Maricá, 21 de janeiro de 2042
Queridos netos, faz hoje sessenta e sete anos que a vossa bisavó Luiza partiu para um lugar etéreo, a descansar de uma vida feita de sofrimento, cansaços. Mas, não quero recordar tempos difíceis, quero começar a celebrar o ano de Darcy. E nada mais apropriado do que relembrar o que, há vinte anos, o amigo Nóvoa nos dizia e que tinha tudo a ver com as convicções que Darcy perfilhava: “Em rigor, o que se nos coloca é um problema de sentido: Para que serve a escola nas sociedades contemporâneas?”
Nóvoa apresentava quatro tendências e seis cenários possíveis. Eu não era muito dado a especulações teóricas sem contrapartida de práxis, mas o amigo Nóvoa merecia o meu respeito, e li e reli o que ele publicou em redes sociais.
“As respostas do passado já não nos servem e temos dificuldade em encontrar respostas novas”

Dados fornecidos:
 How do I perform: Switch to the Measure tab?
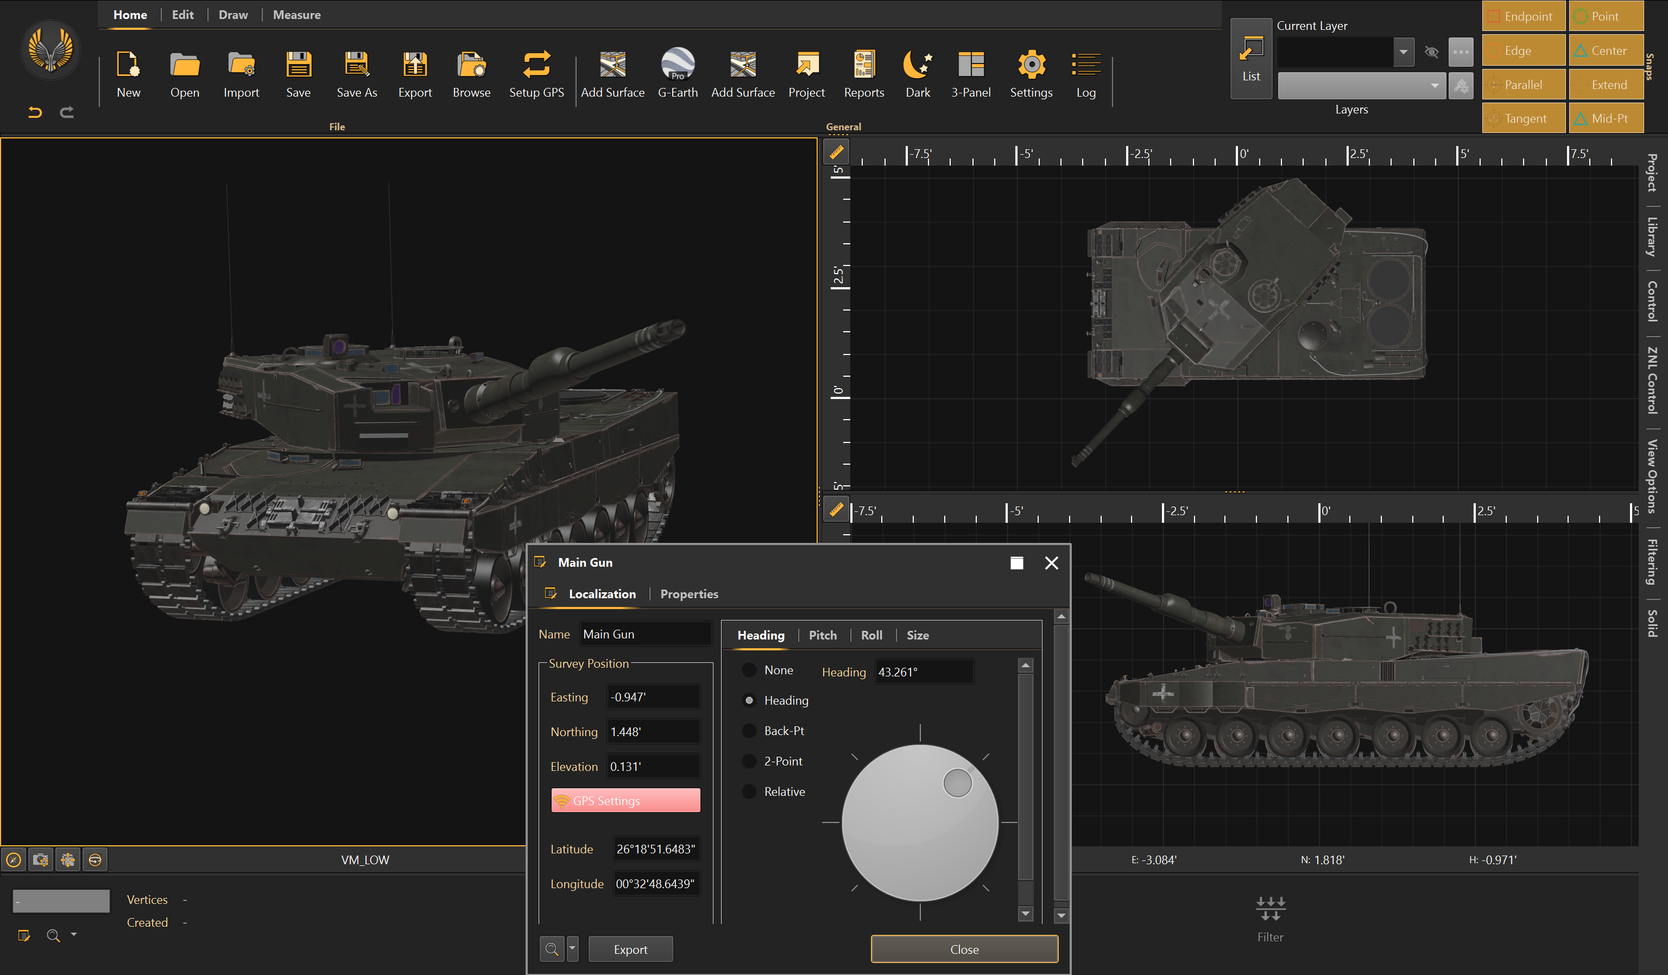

Tarefa proposta:
Transcreva na íntegra a carta aos netos apresentada acima, sem alterar uma única palavra ou sinal de pontuação.

Resultado da tarefa:
Maricá, 21 de janeiro de 2042
Queridos netos, faz hoje sessenta e sete anos que a vossa bisavó Luiza partiu para um lugar etéreo, a descansar de uma vida feita de sofrimento, cansaços. Mas, não quero recordar tempos difíceis, quero começar a celebrar o ano de Darcy. E nada mais apropriado do que relembrar o que, há vinte anos, o amigo Nóvoa nos dizia e que tinha tudo a ver com as convicções que Darcy perfilhava: “Em rigor, o que se nos coloca é um problema de sentido: Para que serve a escola nas sociedades contemporâneas?”
Nóvoa apresentava quatro tendências e seis cenários possíveis. Eu não era muito dado a especulações teóricas sem contrapartida de práxis, mas o amigo Nóvoa merecia o meu respeito, e li e reli o que ele publicou em redes sociais.
“As respostas do passado já não nos servem e temos dificuldade em encontrar respostas novas”